Liberal Leader Michael Ignatieff poses for a photograph in his office following an interview in Ottawa

OTTAWA — Jean Chretien once offered to risk his neck bungee jumping in a bid to squelch persistent rumours of ill health that plagued him during his troubled tenure as official Opposition leader.

In the end, his communications director chose a somewhat less-daring way to demonstrate the Liberal leader’s physical vitality, setting up a pre-election photo opportunity of a robust Chretien water skiing.

History seems to be repeating itself.

Coming off a rocky first year as Liberal leader, Michael Ignatieff finds himself fending off rumours that he’s depressed, exhausted, so worn down by the thankless grind of opposition politics that he’s ready to return to Harvard rather than face the ignominy of sure election defeat.

“Stamina? I got the stamina. I’ve been proving it all year, right?” the 62-year-old insisted during a year-end interview, recounting the punishing schedule he’s been keeping in recent days.

Ignatieff admits the Conservatives have gotten under his skin with their attack ads labelling him as an elitist carpetbagger who’s “just visiting” Canada after 30 years working abroad.

“I’m angry, let me put it that way, at the way I’ve been described by my opponents. I’m not visiting. This is my goddamn country. Get out of here,” he fumes.

“So some of that gets to you occasionally. But it doesn’t discourage me. I just think this isn’t serious.”

He admits it’s been a tough year for him but argues that’s hardly the point.

“Mostly, it’s been a tough year for Canadians. As for me, who cares? I mean really, really, who cares?”

As for his physical and mental well-being, Ignatieff says dismissively, “I feel good, actually. I feel fine.”

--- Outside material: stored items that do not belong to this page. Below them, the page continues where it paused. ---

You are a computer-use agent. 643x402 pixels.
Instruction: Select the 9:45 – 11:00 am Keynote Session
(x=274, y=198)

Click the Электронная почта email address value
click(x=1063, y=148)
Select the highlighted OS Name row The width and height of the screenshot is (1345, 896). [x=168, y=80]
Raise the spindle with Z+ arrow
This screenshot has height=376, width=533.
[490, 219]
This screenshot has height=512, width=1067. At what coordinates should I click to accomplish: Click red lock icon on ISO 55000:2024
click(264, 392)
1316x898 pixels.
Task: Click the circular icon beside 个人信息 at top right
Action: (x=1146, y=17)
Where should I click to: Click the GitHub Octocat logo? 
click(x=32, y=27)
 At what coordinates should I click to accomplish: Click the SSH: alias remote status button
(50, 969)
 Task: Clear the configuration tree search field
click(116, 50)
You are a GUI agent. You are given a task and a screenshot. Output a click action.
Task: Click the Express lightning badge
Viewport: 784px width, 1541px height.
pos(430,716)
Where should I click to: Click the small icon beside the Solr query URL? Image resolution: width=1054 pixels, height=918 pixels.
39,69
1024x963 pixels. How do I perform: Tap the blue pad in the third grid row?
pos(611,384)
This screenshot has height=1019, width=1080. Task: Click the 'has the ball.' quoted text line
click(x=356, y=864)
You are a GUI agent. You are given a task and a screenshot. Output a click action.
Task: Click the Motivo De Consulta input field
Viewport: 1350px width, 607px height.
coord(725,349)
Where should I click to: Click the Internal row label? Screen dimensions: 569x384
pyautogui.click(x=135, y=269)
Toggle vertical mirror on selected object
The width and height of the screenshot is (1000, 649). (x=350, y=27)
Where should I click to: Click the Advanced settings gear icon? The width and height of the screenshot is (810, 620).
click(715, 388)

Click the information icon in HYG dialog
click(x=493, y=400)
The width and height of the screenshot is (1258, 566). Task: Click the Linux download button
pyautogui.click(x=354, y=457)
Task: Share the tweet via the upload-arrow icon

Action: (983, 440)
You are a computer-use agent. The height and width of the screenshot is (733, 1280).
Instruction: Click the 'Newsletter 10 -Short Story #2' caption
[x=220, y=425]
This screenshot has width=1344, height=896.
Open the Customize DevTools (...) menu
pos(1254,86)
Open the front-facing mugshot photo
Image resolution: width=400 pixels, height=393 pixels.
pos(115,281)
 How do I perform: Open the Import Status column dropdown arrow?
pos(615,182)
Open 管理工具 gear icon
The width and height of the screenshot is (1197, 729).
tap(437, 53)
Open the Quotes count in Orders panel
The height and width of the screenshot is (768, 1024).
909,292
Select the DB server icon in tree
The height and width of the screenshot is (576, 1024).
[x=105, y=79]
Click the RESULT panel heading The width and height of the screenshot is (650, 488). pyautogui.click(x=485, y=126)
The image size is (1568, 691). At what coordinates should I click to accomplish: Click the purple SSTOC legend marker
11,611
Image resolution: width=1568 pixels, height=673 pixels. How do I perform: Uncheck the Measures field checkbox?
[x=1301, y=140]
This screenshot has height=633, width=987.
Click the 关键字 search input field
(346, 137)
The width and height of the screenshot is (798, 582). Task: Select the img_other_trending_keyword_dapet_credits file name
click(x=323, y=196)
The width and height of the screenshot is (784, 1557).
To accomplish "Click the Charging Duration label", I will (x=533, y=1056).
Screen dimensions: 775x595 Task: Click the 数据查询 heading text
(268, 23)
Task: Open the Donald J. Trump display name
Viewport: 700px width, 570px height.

But don’t expect any bungee jumping — or water skiing, for that matter — to prove the point, even though Peter Donolo, the communications whiz who dreamed up the stunt for Chretien, is now Ignatieff’s chief of staff.

Rather, in the new year Ignatieff is resolved to show off muscle of a different sort — his brain power.

The internationally acclaimed academic, broadcaster and author of 17 books will try to position himself as the leader with the intellectual heft to prepare the country for an uncertain future in which “carbon has a price, fossil fuels are expensive, the dollar’s at par, the markets are in India and China, it’s brain power that matters and we’re all getting older.”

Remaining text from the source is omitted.